How to complete this task =>
Reproduce all of the entries below exactly, without a single change.

*** Opening of Information supplied ***

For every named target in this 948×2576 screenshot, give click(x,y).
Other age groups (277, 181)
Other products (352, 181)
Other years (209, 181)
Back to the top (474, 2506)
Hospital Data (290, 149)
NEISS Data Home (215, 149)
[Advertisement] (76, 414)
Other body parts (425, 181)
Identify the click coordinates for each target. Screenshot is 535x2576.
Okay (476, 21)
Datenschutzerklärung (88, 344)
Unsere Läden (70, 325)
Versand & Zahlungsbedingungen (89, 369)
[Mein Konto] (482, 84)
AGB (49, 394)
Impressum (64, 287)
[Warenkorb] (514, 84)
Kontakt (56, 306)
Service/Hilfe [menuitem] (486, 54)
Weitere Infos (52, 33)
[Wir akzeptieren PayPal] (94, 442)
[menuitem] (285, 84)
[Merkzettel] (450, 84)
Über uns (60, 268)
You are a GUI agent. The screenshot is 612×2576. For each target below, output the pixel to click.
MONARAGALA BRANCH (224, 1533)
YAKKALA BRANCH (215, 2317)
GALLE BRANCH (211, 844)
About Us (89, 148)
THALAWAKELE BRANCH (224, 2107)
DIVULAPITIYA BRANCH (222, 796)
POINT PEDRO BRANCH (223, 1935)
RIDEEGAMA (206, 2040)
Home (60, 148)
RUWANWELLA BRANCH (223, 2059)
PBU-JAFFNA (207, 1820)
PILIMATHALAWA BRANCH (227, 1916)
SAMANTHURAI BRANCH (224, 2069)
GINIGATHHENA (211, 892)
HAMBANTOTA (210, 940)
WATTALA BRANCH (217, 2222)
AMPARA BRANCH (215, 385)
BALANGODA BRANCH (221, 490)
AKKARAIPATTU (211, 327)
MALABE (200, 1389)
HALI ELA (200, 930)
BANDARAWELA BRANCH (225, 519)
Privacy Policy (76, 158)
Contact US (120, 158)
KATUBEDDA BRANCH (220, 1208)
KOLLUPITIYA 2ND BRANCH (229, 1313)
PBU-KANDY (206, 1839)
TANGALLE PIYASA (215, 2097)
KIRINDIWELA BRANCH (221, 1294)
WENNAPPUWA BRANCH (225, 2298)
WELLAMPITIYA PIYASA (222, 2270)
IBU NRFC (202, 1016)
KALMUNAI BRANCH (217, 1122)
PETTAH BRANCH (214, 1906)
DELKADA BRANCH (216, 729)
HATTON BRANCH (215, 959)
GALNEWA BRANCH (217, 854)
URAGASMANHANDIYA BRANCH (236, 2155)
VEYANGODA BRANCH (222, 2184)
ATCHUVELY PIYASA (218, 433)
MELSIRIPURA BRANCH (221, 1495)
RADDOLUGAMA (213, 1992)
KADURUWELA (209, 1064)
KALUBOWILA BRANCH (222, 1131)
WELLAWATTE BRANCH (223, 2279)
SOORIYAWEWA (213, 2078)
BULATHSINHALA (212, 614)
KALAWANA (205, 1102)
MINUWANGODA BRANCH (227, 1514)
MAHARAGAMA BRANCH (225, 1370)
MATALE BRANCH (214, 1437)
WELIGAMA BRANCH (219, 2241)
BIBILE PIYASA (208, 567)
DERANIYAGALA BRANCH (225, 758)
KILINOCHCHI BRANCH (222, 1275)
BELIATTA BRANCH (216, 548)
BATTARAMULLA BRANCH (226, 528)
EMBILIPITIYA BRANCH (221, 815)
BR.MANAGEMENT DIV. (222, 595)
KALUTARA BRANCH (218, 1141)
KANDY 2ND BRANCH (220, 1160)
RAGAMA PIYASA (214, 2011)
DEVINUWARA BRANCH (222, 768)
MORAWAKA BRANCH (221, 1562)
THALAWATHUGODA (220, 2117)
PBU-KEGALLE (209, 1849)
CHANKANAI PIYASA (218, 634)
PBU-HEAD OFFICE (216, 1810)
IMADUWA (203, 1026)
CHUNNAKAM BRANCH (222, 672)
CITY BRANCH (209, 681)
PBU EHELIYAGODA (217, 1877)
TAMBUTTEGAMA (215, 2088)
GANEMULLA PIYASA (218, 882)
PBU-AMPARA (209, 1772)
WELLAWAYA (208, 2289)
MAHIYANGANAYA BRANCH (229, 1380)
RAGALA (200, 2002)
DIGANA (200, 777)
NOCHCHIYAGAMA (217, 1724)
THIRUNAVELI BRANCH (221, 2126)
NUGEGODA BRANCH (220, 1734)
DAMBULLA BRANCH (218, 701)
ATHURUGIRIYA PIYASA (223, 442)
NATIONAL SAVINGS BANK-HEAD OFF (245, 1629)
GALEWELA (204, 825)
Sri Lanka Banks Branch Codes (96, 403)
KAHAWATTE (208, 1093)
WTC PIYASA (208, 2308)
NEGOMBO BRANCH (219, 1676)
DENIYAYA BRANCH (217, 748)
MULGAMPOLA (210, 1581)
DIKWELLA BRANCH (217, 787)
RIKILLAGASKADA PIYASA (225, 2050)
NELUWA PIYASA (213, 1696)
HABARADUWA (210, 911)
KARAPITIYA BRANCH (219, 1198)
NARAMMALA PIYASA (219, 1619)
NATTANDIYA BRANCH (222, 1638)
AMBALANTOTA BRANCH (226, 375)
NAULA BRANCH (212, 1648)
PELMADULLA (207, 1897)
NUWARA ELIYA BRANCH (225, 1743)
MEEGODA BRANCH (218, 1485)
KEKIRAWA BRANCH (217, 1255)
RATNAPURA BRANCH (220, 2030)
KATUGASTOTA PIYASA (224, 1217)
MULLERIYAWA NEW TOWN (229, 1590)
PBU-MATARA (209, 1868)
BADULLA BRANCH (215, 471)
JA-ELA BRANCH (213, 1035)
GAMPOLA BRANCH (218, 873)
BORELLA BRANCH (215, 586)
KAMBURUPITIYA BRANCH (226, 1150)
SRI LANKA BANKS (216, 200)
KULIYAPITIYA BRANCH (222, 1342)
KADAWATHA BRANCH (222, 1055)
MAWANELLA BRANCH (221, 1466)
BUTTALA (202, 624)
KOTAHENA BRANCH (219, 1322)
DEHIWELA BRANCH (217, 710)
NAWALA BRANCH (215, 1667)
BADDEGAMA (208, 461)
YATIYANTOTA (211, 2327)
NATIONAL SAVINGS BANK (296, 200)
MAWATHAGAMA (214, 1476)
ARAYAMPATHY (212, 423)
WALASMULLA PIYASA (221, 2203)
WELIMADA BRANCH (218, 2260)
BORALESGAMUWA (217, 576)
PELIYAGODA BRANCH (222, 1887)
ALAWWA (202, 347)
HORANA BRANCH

*** Close of Information supplied ***

Your response =>
For every named target in this 948×2576 screenshot, give click(x,y).
Other age groups (277, 181)
Other products (352, 181)
Other years (209, 181)
Back to the top (474, 2506)
Hospital Data (290, 149)
NEISS Data Home (215, 149)
[Advertisement] (76, 414)
Other body parts (425, 181)
Identify the click coordinates for each target. Screenshot is 535x2576.
Okay (476, 21)
Datenschutzerklärung (88, 344)
Unsere Läden (70, 325)
Versand & Zahlungsbedingungen (89, 369)
[Mein Konto] (482, 84)
AGB (49, 394)
Impressum (64, 287)
[Warenkorb] (514, 84)
Kontakt (56, 306)
Service/Hilfe [menuitem] (486, 54)
Weitere Infos (52, 33)
[Wir akzeptieren PayPal] (94, 442)
[menuitem] (285, 84)
[Merkzettel] (450, 84)
Über uns (60, 268)
You are a GUI agent. The screenshot is 612×2576. For each target below, output the pixel to click.
MONARAGALA BRANCH (224, 1533)
YAKKALA BRANCH (215, 2317)
GALLE BRANCH (211, 844)
About Us (89, 148)
THALAWAKELE BRANCH (224, 2107)
DIVULAPITIYA BRANCH (222, 796)
POINT PEDRO BRANCH (223, 1935)
RIDEEGAMA (206, 2040)
Home (60, 148)
RUWANWELLA BRANCH (223, 2059)
PBU-JAFFNA (207, 1820)
PILIMATHALAWA BRANCH (227, 1916)
SAMANTHURAI BRANCH (224, 2069)
GINIGATHHENA (211, 892)
HAMBANTOTA (210, 940)
WATTALA BRANCH (217, 2222)
AMPARA BRANCH (215, 385)
BALANGODA BRANCH (221, 490)
AKKARAIPATTU (211, 327)
MALABE (200, 1389)
HALI ELA (200, 930)
BANDARAWELA BRANCH (225, 519)
Privacy Policy (76, 158)
Contact US (120, 158)
KATUBEDDA BRANCH (220, 1208)
KOLLUPITIYA 2ND BRANCH (229, 1313)
PBU-KANDY (206, 1839)
TANGALLE PIYASA (215, 2097)
KIRINDIWELA BRANCH (221, 1294)
WENNAPPUWA BRANCH (225, 2298)
WELLAMPITIYA PIYASA (222, 2270)
IBU NRFC (202, 1016)
KALMUNAI BRANCH (217, 1122)
PETTAH BRANCH (214, 1906)
DELKADA BRANCH (216, 729)
HATTON BRANCH (215, 959)
GALNEWA BRANCH (217, 854)
URAGASMANHANDIYA BRANCH (236, 2155)
VEYANGODA BRANCH (222, 2184)
ATCHUVELY PIYASA (218, 433)
MELSIRIPURA BRANCH (221, 1495)
RADDOLUGAMA (213, 1992)
KADURUWELA (209, 1064)
KALUBOWILA BRANCH (222, 1131)
WELLAWATTE BRANCH (223, 2279)
SOORIYAWEWA (213, 2078)
BULATHSINHALA (212, 614)
KALAWANA (205, 1102)
MINUWANGODA BRANCH (227, 1514)
MAHARAGAMA BRANCH (225, 1370)
MATALE BRANCH (214, 1437)
WELIGAMA BRANCH (219, 2241)
BIBILE PIYASA (208, 567)
DERANIYAGALA BRANCH (225, 758)
KILINOCHCHI BRANCH (222, 1275)
BELIATTA BRANCH (216, 548)
BATTARAMULLA BRANCH (226, 528)
EMBILIPITIYA BRANCH (221, 815)
BR.MANAGEMENT DIV. (222, 595)
KALUTARA BRANCH (218, 1141)
KANDY 2ND BRANCH (220, 1160)
RAGAMA PIYASA (214, 2011)
DEVINUWARA BRANCH (222, 768)
MORAWAKA BRANCH (221, 1562)
THALAWATHUGODA (220, 2117)
PBU-KEGALLE (209, 1849)
CHANKANAI PIYASA (218, 634)
PBU-HEAD OFFICE (216, 1810)
IMADUWA (203, 1026)
CHUNNAKAM BRANCH (222, 672)
CITY BRANCH (209, 681)
PBU EHELIYAGODA (217, 1877)
TAMBUTTEGAMA (215, 2088)
GANEMULLA PIYASA (218, 882)
PBU-AMPARA (209, 1772)
WELLAWAYA (208, 2289)
MAHIYANGANAYA BRANCH (229, 1380)
RAGALA (200, 2002)
DIGANA (200, 777)
NOCHCHIYAGAMA (217, 1724)
THIRUNAVELI BRANCH (221, 2126)
NUGEGODA BRANCH (220, 1734)
DAMBULLA BRANCH (218, 701)
ATHURUGIRIYA PIYASA (223, 442)
NATIONAL SAVINGS BANK-HEAD OFF (245, 1629)
GALEWELA (204, 825)
Sri Lanka Banks Branch Codes (96, 403)
KAHAWATTE (208, 1093)
WTC PIYASA (208, 2308)
NEGOMBO BRANCH (219, 1676)
DENIYAYA BRANCH (217, 748)
MULGAMPOLA (210, 1581)
DIKWELLA BRANCH (217, 787)
RIKILLAGASKADA PIYASA (225, 2050)
NELUWA PIYASA (213, 1696)
HABARADUWA (210, 911)
KARAPITIYA BRANCH (219, 1198)
NARAMMALA PIYASA (219, 1619)
NATTANDIYA BRANCH (222, 1638)
AMBALANTOTA BRANCH (226, 375)
NAULA BRANCH (212, 1648)
PELMADULLA (207, 1897)
NUWARA ELIYA BRANCH (225, 1743)
MEEGODA BRANCH (218, 1485)
KEKIRAWA BRANCH (217, 1255)
RATNAPURA BRANCH (220, 2030)
KATUGASTOTA PIYASA (224, 1217)
MULLERIYAWA NEW TOWN (229, 1590)
PBU-MATARA (209, 1868)
BADULLA BRANCH (215, 471)
JA-ELA BRANCH (213, 1035)
GAMPOLA BRANCH (218, 873)
BORELLA BRANCH (215, 586)
KAMBURUPITIYA BRANCH (226, 1150)
SRI LANKA BANKS (216, 200)
KULIYAPITIYA BRANCH (222, 1342)
KADAWATHA BRANCH (222, 1055)
MAWANELLA BRANCH (221, 1466)
BUTTALA (202, 624)
KOTAHENA BRANCH (219, 1322)
DEHIWELA BRANCH (217, 710)
NAWALA BRANCH (215, 1667)
BADDEGAMA (208, 461)
YATIYANTOTA (211, 2327)
NATIONAL SAVINGS BANK (296, 200)
MAWATHAGAMA (214, 1476)
ARAYAMPATHY (212, 423)
WALASMULLA PIYASA (221, 2203)
WELIMADA BRANCH (218, 2260)
BORALESGAMUWA (217, 576)
PELIYAGODA BRANCH (222, 1887)
ALAWWA (202, 347)
HORANA BRANCH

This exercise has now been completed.